> [WORK TASK]: The data are to be restated in full, exactly as presented.

> [DATA TO EXAMINE]:
——

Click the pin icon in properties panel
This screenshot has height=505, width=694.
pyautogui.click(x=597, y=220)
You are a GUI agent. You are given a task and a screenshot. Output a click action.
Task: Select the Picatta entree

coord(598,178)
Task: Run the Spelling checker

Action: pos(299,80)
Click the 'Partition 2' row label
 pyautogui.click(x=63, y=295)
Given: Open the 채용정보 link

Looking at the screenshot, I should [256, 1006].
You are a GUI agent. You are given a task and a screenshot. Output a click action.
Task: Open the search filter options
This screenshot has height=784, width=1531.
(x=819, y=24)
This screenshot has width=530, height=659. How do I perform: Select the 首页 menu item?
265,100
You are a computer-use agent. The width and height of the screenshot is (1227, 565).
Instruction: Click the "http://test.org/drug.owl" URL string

——

> [TASK SOLUTION]:
Click the pin icon in properties panel
This screenshot has height=505, width=694.
pyautogui.click(x=597, y=220)
You are a GUI agent. You are given a task and a screenshot. Output a click action.
Task: Select the Picatta entree

coord(598,178)
Task: Run the Spelling checker

Action: pos(299,80)
Click the 'Partition 2' row label
 pyautogui.click(x=63, y=295)
Given: Open the 채용정보 link

Looking at the screenshot, I should [256, 1006].
You are a GUI agent. You are given a task and a screenshot. Output a click action.
Task: Open the search filter options
This screenshot has height=784, width=1531.
(x=819, y=24)
This screenshot has width=530, height=659. How do I perform: Select the 首页 menu item?
265,100
You are a computer-use agent. The width and height of the screenshot is (1227, 565).
Instruction: Click the "http://test.org/drug.owl" URL string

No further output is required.